Sorun burada daha dokuma aşamasında halıyı okuma sorunudur. Eski beyler bu marifete sahip iken bizler önümüze sunulan yazıları okumaktan aciz bir toplumun içerisinde debelenip duruyoruz ve bizleri istemediğimiz hükümlere kurban etmeye devam ediyorlar. Bunca yıldır yazdığım yazıların her aşamasında “yeşil üstüne al” dokudum. Ortalık kıpkırmızı oldu ben başkalarının yaptığından utandım kızardım ama başkalarının yüzü hiç kızarmadı.
Okuma özürlü bir toplumuz. Okuduğumuzu sanan, ama okuduğunu yanlış okuyan, anlamayan, anlasa da semer ağacını kıran, aptallığın çoğunluk olduğu bir ülke olduk.
Okumayı bilir misiniz? Biliriz? Nedir okumak?
Yazılı, görsel, işitsel ve diğer duyusal yollarla iletilen bir metindeki (metin nedir?) “iletiyi” alabilme, yorumlayıp anlayabilme yeteneğidir okumak. Satrancın bir amacı da bu yeteneği geliştirmektir. Dakikada milyonlarca hamle hesaplayan satranççılarımız ne milyonlarca hamle hesapladığını biliyor, ne de okuduğunu anlıyor. Anlamak ile anlanmak arasında debelenip duruyorlar, çoğu... Nitelikli bir azınlığı ayırmam gerek kuşkusuz...
Fırlatılan okun ucundaki iletinin algılanıp yorumlanıp anlaşılmasıyla başlar Türkçede okumak.
Tıpkı yapılan hamlenin anlamını çözmek gibidir.
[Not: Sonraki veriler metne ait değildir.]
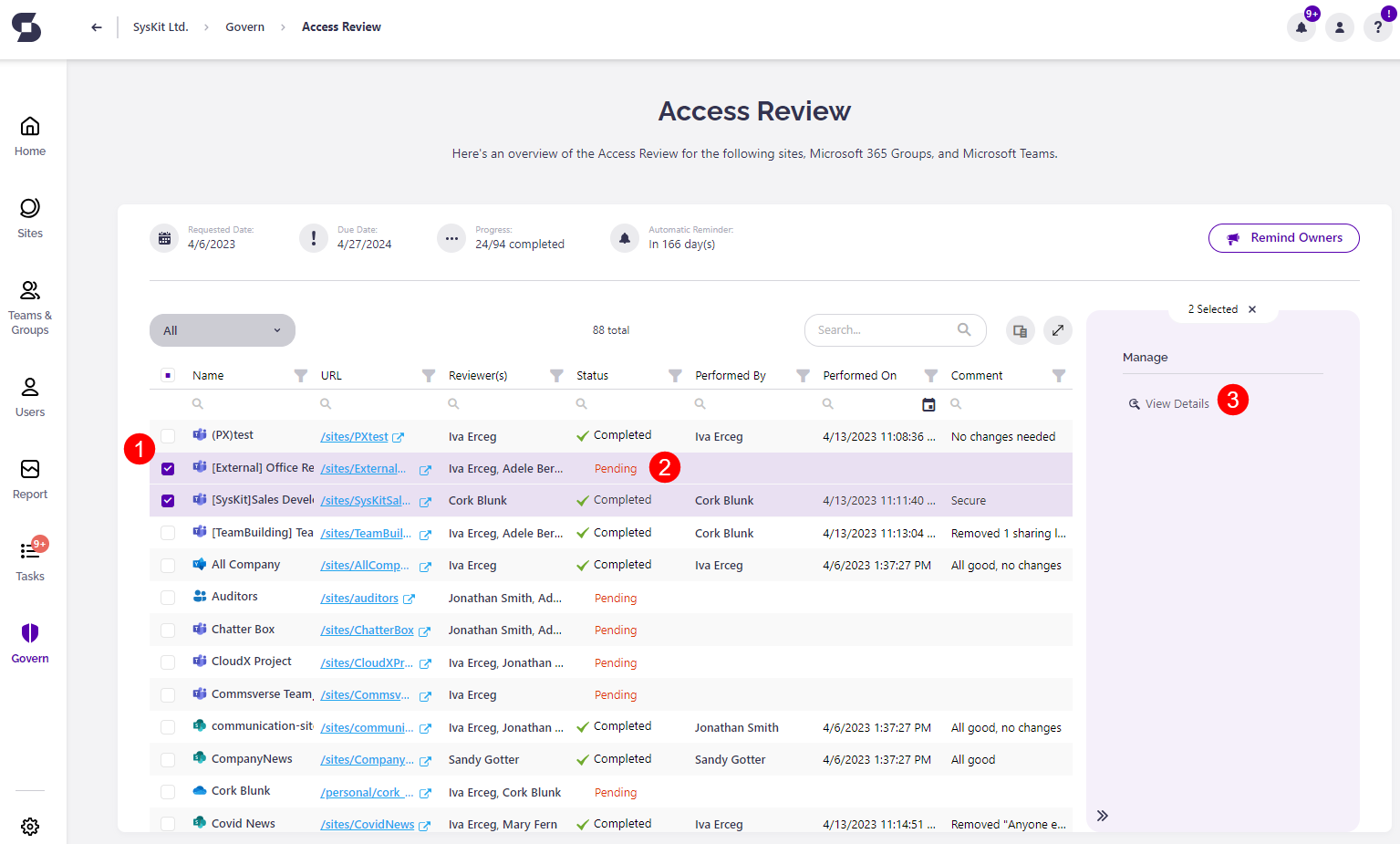Open the Performed On date picker
Viewport: 1400px width, 844px height.
click(928, 403)
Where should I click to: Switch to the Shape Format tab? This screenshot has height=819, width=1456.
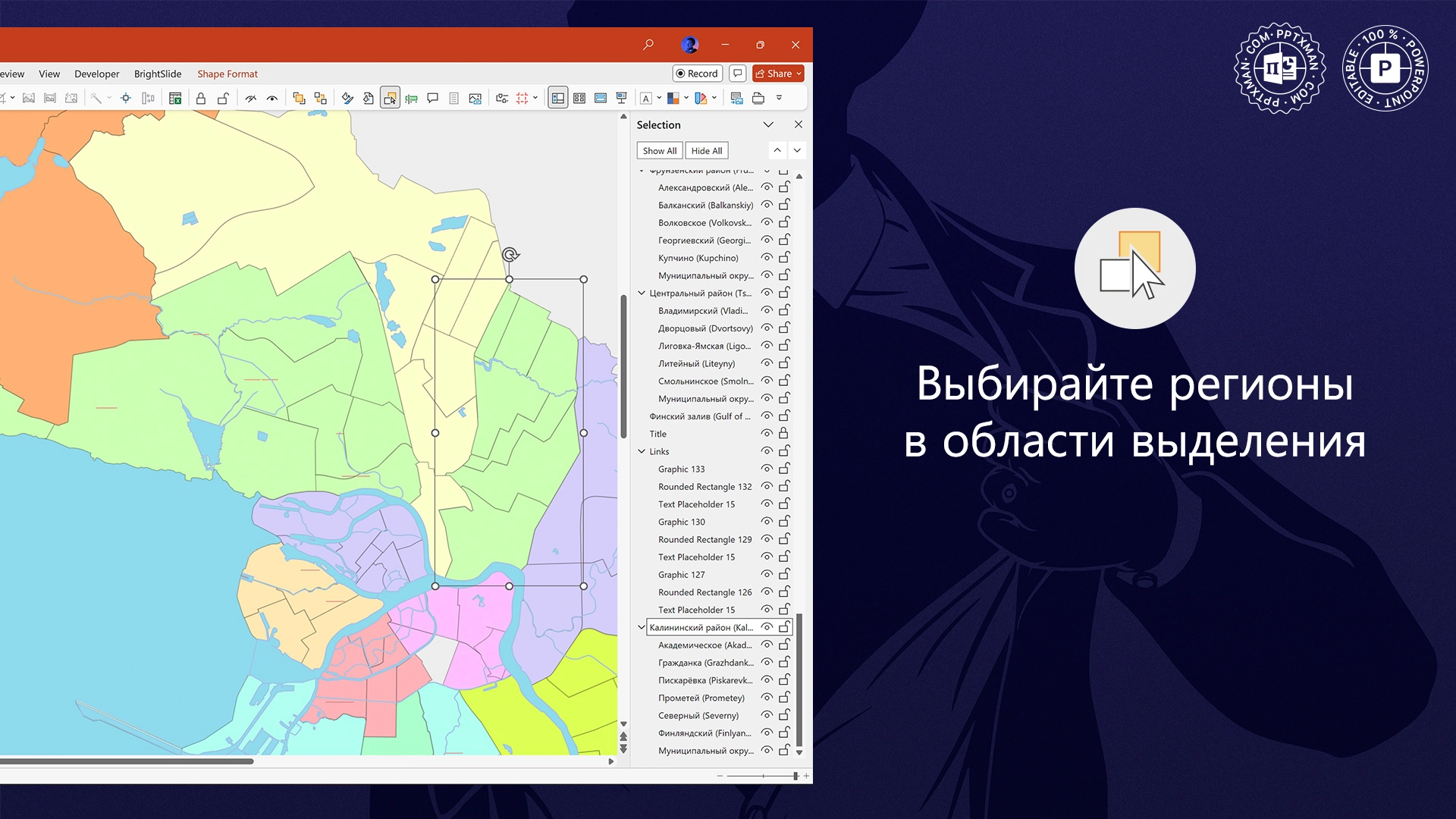click(x=227, y=74)
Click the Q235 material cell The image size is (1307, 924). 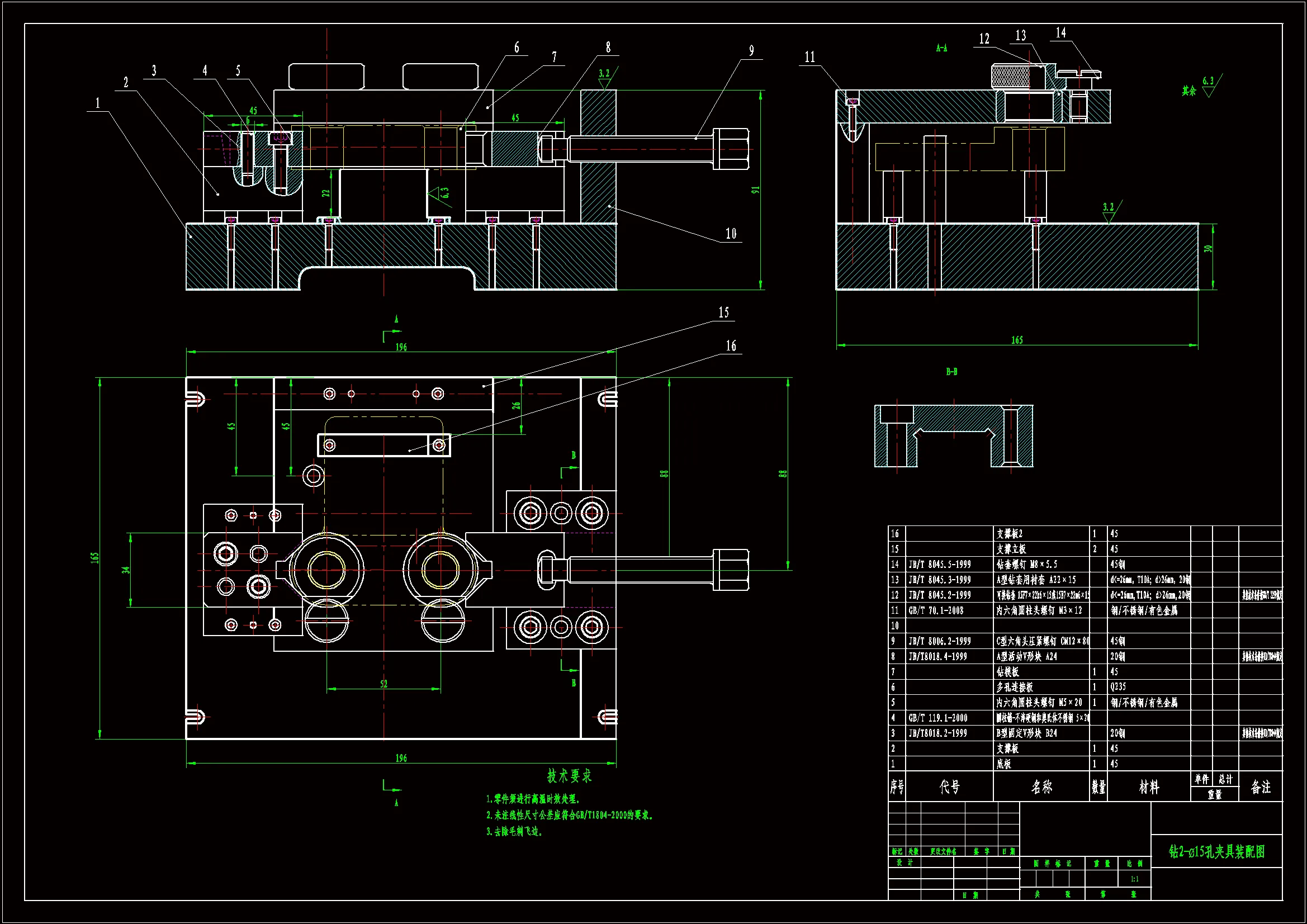click(x=1118, y=687)
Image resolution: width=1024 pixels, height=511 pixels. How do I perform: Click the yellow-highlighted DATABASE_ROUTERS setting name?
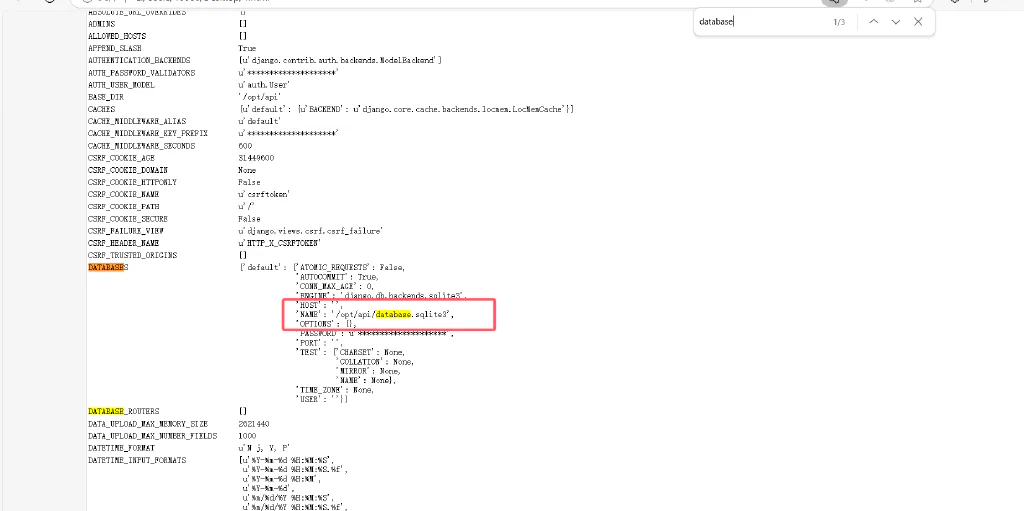click(123, 411)
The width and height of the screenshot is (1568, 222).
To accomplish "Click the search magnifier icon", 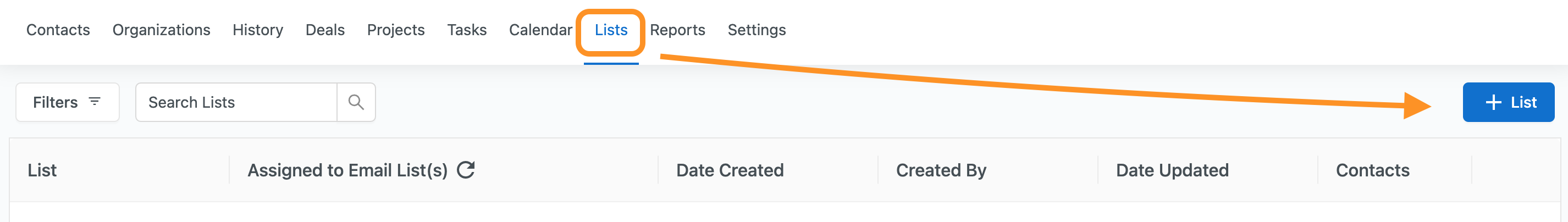I will (356, 102).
Atalarımızın çok eskiden haberleşme araçları içerisinde ok vardı. Bir yerden bir yere fırlatılan okun ucundaki “metin” okunurdu. Yaydan “yayınlanan” ok okumak fiilinin kökünü oluşturur. Bu anlamda en ilkel matbalardan; yayınevlerinden biri yay olurken, en ilkel “metinlerden” biri de oktur. Köylük yerlerimizde düğün davetiyesi olarak gönderilen hediyelik eşyalar birer metin niteliğindedir. İlettiği bir ileti vardır. Bu hediyelik eşyaların adı OKU olarak adlandırılır. Alan okur! Kuran "OKU" diye başlar. Elin ateisti okur ama bizim müslüman okumaz. Müslim ya; “teslim olmuş” ya, okusa ne olur okumasa ne olur? Onun yerine yazan da olur okuyan da olur. Yazan okuyan o olur, ama o 0(sıfır) olur, “-1” olur, eks olur, ama “1” olmaz. Olsa ne olur olmasa ne olur. Sandalye masa yerinde olduktan sonra?...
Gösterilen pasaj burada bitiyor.